- _TEXT SHOWN_
########

B. McDonald v Mabee (US 1917)

a. Facts: Mabee (TX res) left to est. domicile elsewhere, & service attempted thru pub once a week for 4 weeks after he left, & he never appeared in action.

b. Held: ad in local newspaper insufficient notice to bind person who left state w/o intent to return. Gotta use the min required method that would most likely reach the D

C. Wuchter v Pizzutti (US 1928)

a. Facts: NJ motorist statute didn’t require notice of commencement of action to the nonresident

b. Held: Statute = unconstitutional. Statutes must show in summons the D’s address, & should be mail or other communication w/D.

D. Mennonite Board of Missions v Adams (US 1983)

a. Facts: notice by pub & posting to mortgagee of real property of proceeding to sell it for tax nonpayments

b. Held: Not adequate. Even though mortgagee may’ve known about tax lateness, or creditor coulda discovered it, notice by pub must be supplemented by mail notice to last known address or by personal service. If address known, notice alone doesn’t satisfy Mullane rule.

E. Tulsa Professional Collection Services, Inc., v Pope (US 1988): If D’s identity known or reasonably ascertainable, must get mail notice or thru means otherwise certain to give notice.

F. Greene v Lindsey (US 1982)

########

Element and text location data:
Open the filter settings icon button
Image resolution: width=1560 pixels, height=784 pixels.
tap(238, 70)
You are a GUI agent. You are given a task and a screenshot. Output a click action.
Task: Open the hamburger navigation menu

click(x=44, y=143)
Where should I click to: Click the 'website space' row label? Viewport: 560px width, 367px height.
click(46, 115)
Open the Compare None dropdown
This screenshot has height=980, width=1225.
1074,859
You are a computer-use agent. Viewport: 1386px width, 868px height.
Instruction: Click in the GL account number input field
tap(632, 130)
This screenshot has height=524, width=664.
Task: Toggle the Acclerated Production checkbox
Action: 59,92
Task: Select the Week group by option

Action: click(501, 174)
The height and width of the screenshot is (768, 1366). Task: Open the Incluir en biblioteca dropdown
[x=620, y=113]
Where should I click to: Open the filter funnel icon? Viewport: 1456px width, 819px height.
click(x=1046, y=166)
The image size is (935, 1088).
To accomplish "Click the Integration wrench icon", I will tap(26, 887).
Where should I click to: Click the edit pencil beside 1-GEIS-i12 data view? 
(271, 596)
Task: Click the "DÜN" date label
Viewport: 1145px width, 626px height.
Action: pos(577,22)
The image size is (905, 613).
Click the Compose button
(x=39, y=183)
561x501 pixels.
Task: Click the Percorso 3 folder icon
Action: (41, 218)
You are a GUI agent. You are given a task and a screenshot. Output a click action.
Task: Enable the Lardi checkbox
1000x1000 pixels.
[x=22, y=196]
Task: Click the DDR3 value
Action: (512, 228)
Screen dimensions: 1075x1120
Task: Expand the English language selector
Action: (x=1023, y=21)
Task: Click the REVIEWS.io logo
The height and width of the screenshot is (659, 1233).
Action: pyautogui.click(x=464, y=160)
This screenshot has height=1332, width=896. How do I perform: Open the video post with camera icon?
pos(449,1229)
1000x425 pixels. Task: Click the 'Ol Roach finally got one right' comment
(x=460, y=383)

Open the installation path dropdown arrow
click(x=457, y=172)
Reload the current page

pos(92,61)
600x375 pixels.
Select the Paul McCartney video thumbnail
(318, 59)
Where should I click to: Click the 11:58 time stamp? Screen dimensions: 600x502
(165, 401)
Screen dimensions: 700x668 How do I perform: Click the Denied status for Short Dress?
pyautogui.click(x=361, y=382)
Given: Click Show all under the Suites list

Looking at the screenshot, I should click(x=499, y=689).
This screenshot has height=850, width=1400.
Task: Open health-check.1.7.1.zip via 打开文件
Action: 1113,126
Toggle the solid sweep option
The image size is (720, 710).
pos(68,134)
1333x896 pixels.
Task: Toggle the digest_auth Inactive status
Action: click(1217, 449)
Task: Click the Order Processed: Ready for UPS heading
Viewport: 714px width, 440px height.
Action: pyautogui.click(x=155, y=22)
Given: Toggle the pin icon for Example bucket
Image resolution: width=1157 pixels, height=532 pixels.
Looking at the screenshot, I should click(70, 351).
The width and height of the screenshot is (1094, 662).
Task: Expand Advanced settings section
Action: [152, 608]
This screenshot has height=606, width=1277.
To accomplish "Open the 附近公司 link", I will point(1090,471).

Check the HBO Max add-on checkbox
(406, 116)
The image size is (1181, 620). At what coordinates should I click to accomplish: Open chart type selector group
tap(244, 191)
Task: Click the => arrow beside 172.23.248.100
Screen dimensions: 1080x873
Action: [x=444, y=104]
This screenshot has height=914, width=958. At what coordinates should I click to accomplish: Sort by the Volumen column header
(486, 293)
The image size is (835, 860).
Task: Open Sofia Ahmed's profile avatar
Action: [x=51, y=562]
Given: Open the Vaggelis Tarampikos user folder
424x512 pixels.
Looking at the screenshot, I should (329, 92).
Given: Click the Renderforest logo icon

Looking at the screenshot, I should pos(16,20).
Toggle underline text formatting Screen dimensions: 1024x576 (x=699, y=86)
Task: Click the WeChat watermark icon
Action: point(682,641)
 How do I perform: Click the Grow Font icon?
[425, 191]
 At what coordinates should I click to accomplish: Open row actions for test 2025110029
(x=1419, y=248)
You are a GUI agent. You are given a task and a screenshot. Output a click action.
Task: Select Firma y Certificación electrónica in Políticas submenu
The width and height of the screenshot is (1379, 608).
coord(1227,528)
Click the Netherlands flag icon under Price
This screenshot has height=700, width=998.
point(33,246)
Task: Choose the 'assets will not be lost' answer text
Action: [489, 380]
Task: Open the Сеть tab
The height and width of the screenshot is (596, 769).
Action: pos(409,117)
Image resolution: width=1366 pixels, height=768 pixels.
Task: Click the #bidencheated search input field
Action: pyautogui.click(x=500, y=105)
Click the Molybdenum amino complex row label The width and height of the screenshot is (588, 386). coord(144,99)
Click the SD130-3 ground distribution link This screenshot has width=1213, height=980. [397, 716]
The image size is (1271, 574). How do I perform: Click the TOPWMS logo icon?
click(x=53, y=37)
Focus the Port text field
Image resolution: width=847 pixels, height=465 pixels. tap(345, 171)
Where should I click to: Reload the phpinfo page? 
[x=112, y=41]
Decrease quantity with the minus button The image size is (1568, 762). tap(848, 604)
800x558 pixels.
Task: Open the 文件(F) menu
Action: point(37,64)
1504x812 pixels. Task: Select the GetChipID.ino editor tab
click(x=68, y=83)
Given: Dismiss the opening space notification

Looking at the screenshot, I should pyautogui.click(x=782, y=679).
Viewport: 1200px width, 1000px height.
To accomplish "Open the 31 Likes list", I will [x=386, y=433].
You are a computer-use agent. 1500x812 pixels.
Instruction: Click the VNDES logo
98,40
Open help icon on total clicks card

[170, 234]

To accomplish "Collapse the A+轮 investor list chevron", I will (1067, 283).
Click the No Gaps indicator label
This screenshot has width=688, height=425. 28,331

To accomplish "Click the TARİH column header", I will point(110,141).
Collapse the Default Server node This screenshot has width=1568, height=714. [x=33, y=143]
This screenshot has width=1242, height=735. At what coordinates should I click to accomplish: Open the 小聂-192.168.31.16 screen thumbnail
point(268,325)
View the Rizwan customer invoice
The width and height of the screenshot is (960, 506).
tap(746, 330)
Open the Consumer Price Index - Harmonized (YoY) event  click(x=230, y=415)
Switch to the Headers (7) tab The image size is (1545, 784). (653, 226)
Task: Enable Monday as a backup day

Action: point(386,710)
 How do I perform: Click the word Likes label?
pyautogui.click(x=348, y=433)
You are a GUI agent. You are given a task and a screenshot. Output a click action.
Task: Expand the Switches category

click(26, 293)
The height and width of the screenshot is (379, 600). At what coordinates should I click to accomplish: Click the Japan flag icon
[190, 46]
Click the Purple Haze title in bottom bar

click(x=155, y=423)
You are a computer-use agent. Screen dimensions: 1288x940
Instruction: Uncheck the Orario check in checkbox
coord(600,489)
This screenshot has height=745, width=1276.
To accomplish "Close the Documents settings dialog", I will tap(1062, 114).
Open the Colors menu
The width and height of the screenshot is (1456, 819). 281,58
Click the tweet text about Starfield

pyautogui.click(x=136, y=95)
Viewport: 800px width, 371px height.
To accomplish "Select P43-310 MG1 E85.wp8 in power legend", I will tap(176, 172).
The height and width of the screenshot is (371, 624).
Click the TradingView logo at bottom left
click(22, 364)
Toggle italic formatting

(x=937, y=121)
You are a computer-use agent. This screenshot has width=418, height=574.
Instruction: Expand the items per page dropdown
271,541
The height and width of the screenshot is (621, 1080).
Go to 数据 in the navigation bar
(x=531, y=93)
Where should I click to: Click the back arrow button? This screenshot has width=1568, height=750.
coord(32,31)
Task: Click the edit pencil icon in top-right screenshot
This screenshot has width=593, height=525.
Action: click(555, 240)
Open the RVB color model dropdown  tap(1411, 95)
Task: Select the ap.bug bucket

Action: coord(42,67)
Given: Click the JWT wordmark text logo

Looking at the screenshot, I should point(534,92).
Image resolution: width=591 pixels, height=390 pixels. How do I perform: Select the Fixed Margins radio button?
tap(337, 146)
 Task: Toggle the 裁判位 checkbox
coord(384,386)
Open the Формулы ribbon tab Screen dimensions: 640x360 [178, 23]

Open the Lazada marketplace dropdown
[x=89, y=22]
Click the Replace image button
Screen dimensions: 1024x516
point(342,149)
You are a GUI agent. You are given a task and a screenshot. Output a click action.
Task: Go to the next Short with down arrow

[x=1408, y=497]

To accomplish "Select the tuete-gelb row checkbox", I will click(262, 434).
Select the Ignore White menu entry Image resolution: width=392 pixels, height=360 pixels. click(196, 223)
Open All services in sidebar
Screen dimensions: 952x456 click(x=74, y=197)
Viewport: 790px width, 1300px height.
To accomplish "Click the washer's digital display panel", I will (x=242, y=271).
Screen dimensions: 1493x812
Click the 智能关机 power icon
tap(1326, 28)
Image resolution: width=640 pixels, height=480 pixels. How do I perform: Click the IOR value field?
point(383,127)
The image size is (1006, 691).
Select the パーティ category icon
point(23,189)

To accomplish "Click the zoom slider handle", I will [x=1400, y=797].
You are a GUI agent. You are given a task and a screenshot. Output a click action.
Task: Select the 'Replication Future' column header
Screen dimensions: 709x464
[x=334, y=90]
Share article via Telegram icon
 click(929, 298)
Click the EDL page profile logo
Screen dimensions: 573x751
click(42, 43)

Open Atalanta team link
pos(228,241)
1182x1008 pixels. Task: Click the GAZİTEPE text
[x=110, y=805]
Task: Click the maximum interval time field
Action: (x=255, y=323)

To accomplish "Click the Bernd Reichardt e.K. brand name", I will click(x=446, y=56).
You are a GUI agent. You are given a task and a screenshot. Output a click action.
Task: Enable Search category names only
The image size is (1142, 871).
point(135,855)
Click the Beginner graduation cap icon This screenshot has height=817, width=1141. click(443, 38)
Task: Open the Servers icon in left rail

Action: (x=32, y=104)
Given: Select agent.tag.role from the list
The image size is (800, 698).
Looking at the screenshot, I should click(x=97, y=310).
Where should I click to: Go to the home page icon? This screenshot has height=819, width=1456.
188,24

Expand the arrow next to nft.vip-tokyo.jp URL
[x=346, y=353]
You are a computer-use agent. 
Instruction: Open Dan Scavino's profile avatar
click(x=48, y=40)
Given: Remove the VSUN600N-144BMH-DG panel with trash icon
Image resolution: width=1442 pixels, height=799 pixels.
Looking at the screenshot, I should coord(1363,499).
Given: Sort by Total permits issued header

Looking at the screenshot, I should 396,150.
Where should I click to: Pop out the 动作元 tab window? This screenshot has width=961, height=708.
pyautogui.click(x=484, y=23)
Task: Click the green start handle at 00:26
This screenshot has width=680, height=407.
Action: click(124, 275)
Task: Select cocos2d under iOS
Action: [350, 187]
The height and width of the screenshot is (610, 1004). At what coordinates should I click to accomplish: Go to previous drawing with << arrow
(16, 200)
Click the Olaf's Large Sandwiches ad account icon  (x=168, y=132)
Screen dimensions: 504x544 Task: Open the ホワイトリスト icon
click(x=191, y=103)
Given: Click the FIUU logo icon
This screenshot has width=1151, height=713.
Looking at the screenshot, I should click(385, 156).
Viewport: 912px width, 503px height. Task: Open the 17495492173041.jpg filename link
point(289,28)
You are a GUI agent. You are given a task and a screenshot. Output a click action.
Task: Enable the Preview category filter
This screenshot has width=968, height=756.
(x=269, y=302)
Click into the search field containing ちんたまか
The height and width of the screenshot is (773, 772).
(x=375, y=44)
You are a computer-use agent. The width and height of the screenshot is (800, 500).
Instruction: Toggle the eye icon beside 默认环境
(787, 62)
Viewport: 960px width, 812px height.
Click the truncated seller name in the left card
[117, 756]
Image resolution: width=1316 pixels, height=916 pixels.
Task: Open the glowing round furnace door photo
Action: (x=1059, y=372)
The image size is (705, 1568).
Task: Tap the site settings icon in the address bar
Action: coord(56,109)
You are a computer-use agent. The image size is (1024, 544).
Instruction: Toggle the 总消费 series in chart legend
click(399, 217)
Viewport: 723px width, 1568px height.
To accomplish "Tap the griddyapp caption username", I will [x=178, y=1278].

########

- _SET TASKS_
a - In the case notes, how often was notice published in McDonald v Mabee?
b - Starting at the first line of the entries and running up to and including the line with "Action: pos(577,22)", express those lines as a Markdown table with the columns Row and Line, omitting blank lines.

- _ANSWERS TO THE TASKS_
a - Once a week for 4 weeks.

b -
| Row | Line |
|---|---|
| 1 | Open the filter settings icon button |
| 2 | Image resolution: width=1560 pixels, height=784 pixels. |
| 3 | tap(238, 70) |
| 4 | You are a GUI agent. You are given a task and a screenshot. Output a click action. |
| 5 | Task: Open the hamburger navigation menu |
| 6 | click(x=44, y=143) |
| 7 | Where should I click to: Click the 'website space' row label? Viewport: 560px width, 367px height. |
| 8 | click(46, 115) |
| 9 | Open the Compare None dropdown |
| 10 | This screenshot has height=980, width=1225. |
| 11 | 1074,859 |
| 12 | You are a computer-use agent. Viewport: 1386px width, 868px height. |
| 13 | Instruction: Click in the GL account number input field |
| 14 | tap(632, 130) |
| 15 | This screenshot has height=524, width=664. |
| 16 | Task: Toggle the Acclerated Production checkbox |
| 17 | Action: 59,92 |
| 18 | Task: Select the Week group by option |
| 19 | Action: click(501, 174) |
| 20 | The height and width of the screenshot is (768, 1366). Task: Open the Incluir en biblioteca dropdown |
| 21 | [x=620, y=113] |
| 22 | Where should I click to: Open the filter funnel icon? Viewport: 1456px width, 819px height. |
| 23 | click(x=1046, y=166) |
| 24 | The image size is (935, 1088). |
| 25 | To accomplish "Click the Integration wrench icon", I will tap(26, 887). |
| 26 | Where should I click to: Click the edit pencil beside 1-GEIS-i12 data view?  |
| 27 | (271, 596) |
| 28 | Task: Click the "DÜN" date label |
| 29 | Viewport: 1145px width, 626px height. |
| 30 | Action: pos(577,22) |